Вырезанный из большой морской раковины, он был хрупок на вид, но самый его уголок, заусенец створки, оказывался причиной разного рода обид и неудовольствий для окружающих, которых он часто даже не замечал. Ни тех, не других. И вроде бы не от пробелов в воспитании, не от отсутствия внешних очертаний поведения в обществе. Просто-напросто он был чуточку… немного… слегка подслеповат. Чётко видимое другими, представлялось ему в отчасти размытом, смазанном образе. Приметными оказывались лишь наиболее выдающиеся линии, а полутона, как бы ни были хороши и харАктерны, таяли втуне5 его относительного недомогания, которого, в силу укоренившейся уже привычки, он не умел распознать. Рождённый с этим недостатком, разглядеть не трудился. Очков же не носил по причине невозможности отыскать достойной его оправы, а пенсне, в виду крайней своей неуклюжести, обронил бы в первый же после обретения день, так он говорил.

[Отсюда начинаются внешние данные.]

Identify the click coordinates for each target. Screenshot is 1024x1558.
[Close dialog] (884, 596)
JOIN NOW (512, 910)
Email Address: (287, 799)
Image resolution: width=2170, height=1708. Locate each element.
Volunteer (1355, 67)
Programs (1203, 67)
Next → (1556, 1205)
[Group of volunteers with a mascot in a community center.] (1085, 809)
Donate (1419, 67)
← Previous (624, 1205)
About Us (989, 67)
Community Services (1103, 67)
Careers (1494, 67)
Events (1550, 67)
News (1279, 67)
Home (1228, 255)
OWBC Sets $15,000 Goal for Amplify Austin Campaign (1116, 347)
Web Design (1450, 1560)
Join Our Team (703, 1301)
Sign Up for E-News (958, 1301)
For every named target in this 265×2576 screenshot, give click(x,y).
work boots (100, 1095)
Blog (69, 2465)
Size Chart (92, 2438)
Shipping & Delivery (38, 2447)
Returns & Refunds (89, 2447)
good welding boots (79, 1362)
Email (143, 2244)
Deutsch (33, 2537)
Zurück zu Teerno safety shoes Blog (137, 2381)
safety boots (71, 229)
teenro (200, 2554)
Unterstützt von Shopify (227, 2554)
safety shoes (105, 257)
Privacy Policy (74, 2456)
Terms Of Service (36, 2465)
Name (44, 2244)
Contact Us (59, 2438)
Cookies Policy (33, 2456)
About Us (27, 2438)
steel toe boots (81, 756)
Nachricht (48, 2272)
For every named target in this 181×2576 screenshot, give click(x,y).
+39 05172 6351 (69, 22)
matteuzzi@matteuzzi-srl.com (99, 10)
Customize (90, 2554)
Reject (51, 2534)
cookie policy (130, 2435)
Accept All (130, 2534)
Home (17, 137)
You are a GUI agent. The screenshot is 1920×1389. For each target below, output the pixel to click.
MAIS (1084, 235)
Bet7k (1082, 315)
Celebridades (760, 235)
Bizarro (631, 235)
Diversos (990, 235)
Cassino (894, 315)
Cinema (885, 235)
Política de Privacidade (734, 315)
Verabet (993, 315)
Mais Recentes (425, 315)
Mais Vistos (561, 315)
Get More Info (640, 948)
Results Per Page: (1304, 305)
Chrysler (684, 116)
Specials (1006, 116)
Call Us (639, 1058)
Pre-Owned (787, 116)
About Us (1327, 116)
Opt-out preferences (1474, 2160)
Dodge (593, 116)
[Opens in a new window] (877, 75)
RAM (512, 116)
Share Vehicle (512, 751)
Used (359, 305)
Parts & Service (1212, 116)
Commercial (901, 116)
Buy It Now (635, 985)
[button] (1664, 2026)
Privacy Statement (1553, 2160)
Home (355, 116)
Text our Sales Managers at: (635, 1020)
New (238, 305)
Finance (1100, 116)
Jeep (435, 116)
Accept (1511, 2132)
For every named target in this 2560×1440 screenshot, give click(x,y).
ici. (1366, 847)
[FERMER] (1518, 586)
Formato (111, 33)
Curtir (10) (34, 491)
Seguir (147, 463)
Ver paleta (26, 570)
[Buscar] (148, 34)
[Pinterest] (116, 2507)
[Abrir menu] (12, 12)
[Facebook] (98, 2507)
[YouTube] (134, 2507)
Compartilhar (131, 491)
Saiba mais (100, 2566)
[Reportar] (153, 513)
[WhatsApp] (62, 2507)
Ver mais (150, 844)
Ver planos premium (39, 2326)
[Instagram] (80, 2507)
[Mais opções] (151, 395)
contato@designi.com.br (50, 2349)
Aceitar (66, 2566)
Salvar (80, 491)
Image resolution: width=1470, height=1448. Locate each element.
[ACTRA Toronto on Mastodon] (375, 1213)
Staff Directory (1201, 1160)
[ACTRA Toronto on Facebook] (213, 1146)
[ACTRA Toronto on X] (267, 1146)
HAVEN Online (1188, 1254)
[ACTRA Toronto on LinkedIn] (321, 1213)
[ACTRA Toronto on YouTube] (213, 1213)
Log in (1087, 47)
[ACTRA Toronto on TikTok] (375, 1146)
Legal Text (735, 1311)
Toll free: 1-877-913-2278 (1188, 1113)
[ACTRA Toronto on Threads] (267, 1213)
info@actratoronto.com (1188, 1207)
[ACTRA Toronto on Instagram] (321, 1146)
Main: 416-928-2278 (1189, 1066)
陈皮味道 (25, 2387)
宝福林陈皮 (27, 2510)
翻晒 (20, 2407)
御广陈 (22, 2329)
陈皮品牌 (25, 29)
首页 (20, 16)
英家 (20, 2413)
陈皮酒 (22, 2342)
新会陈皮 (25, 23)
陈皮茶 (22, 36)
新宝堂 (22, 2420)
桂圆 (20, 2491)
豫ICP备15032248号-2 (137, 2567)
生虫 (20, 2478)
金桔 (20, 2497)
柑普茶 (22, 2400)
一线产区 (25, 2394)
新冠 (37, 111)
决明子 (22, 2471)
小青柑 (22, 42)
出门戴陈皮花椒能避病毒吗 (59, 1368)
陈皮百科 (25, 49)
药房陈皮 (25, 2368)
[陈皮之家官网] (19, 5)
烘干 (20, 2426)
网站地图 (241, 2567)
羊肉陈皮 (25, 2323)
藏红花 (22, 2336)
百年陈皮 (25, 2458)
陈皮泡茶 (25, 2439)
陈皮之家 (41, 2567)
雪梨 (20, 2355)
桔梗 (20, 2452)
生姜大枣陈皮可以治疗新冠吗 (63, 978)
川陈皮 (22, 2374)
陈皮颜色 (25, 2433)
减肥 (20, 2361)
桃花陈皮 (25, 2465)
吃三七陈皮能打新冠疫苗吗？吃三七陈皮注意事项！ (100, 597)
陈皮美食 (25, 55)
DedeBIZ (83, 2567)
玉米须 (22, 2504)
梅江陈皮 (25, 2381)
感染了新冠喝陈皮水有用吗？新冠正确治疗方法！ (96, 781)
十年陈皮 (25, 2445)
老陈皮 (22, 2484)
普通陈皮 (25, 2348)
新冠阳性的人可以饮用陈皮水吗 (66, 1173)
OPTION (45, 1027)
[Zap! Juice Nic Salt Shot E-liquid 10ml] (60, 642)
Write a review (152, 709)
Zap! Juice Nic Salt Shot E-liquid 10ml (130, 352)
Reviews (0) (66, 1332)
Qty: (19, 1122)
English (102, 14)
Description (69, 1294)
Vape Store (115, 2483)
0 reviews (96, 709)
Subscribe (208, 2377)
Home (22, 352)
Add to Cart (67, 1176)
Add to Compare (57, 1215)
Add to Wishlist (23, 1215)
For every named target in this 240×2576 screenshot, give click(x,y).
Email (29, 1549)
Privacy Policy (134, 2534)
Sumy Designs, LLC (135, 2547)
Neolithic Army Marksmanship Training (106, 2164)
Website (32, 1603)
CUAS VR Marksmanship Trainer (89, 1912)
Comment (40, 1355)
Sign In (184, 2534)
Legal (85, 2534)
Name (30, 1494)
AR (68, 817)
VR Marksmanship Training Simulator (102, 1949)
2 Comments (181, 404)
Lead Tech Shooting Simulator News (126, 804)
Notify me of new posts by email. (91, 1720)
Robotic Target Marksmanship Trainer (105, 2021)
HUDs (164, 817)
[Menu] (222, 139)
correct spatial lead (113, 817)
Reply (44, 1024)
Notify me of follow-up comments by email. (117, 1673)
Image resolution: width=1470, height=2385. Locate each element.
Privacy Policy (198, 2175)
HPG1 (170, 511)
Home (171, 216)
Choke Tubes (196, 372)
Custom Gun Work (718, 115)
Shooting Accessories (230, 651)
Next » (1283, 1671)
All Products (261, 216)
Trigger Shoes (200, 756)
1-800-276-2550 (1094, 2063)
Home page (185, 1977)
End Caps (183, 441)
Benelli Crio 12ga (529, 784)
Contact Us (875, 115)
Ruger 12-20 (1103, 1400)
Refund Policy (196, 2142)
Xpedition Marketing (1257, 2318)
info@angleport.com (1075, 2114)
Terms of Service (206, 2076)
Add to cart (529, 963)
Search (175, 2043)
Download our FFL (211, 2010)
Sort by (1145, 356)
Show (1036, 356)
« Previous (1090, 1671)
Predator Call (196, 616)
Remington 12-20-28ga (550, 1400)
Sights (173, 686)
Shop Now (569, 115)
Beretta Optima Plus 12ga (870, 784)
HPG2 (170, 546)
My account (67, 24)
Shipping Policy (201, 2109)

– Вот, всем хорош, а то, что близорук и неловок, не беда. Извинить и без повода – радость, а тут… – говорили про него.
Только казалось иногда, будто, используя привычку, месяц держится вполоборота, чаще профилем смотрит, и редко – анфас6. Рекомендует себя в приятном, извиняющим все пороки, ракУрсе7. Но почто, часто неспособный глядеть прямо в глаза, без стеснения подсматривает под подол океану, тревожит его по два раза на дню, а уж если заметит в ночи чьи-то, обращённые к себе, обезображенные болью черты лица, – изведёт без сожаления, обнаруживая невозмутимость, да присущее равнодушным натурам высокомерие и холодность.
А, если что, хлестнёт с нарочитой досадой:
– Не я его обижал, он обиделся сам!
И, – летят по небу разорванные в клочья облака, и бьются на неровные осколки сердца. Сами собой.
– Стоит ли он израсходованного на него сочувствия?
– Ну… а как?! Жалеем-то мы из любви к себе, а вот ненавидим…
Не бывает истраченного попусту сострадания, лишь ненависть напрасна одна.
Мимолётное
I
Всё утро, обсуждая что-то, переговариваются друг с другом лягушка и ласточка. Оказалось, что одна разумеет по-лягушачьи, а другая поёт, как птица, не запинаясь, с листа. И ведь смогли же о своём договориться: о том, что сперва ласточка гонит на лягушку слепня, после уж – лягушка загораживает ему дорогу, чтобы птица успела ухватиться за крыло.